HONG KONG, Reuters
China will launch a national anti-corruption bureau in the first half of this year, a Hong Kong newspaper reported on Thursday, as the country pursues its drive against graft.
China’s leaders have made a priority of cracking down on corruption and in September President Hu Jintao scored a victory when he engineered the takedown of the powerful Communist Party leader of Shanghai over misuse of the city social security fund.
The party has described corruption, all but wiped out in the years after the Communists came to power in 1949, as being so serious it could threaten its rule and survival.
Plans on the scope, structure and staffing of the bureau had been submitted to the central government and the body was likely to start operating by mid-year, the Beijing-backed Ta Kung Pao newspaper quoted an unidentified source as saying.
China already has several major anti-corruption bodies under the government and the Communist Party. A top Chinese official told the Beijing Youth Daily that the new organisation was intended to do more than investigate individual misdeeds.

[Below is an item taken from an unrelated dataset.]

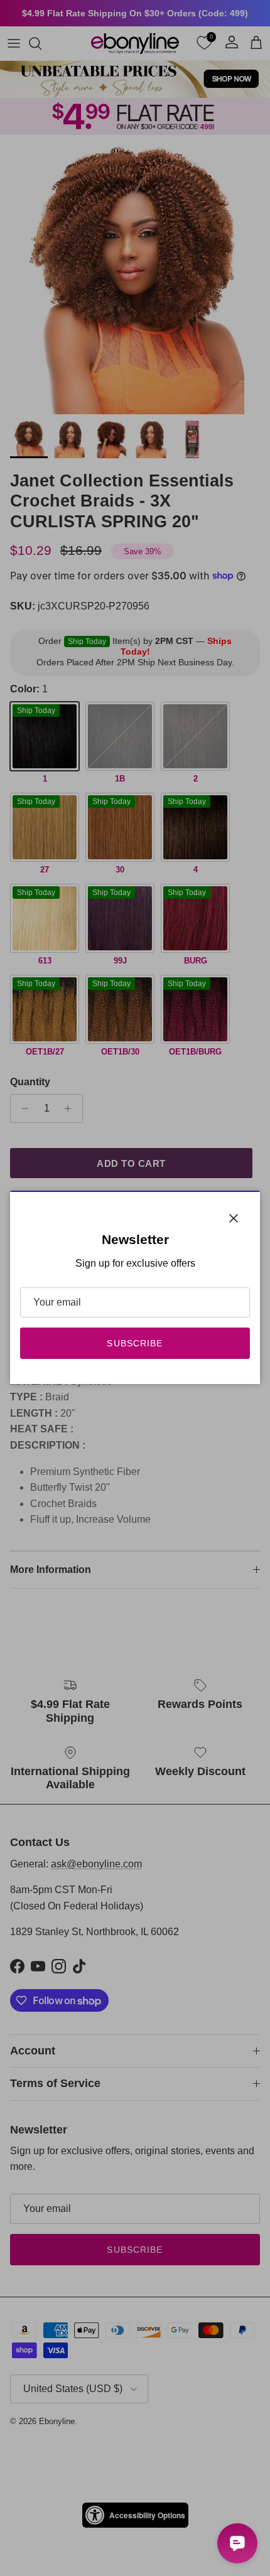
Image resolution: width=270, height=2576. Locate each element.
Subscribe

“If we can strengthen work at the source, in institutions and systems, then the number of corruption cases can be dramatically reduced,” Chen Changzhi, of the Ministry of Supervision, told the paper. “That’s the major significance of establishing an anti-corruption bureau.”
The bureau would be jointly managed by the party’s internal watchdog, the Central Discipline Inspection Commission, and the Ministry of Supervision, the article said.
It would strengthen anti-graft education for officials, bolster the legal system’s ability to tackle corruption, and help to better monitor the use and abuse of power, the paper said.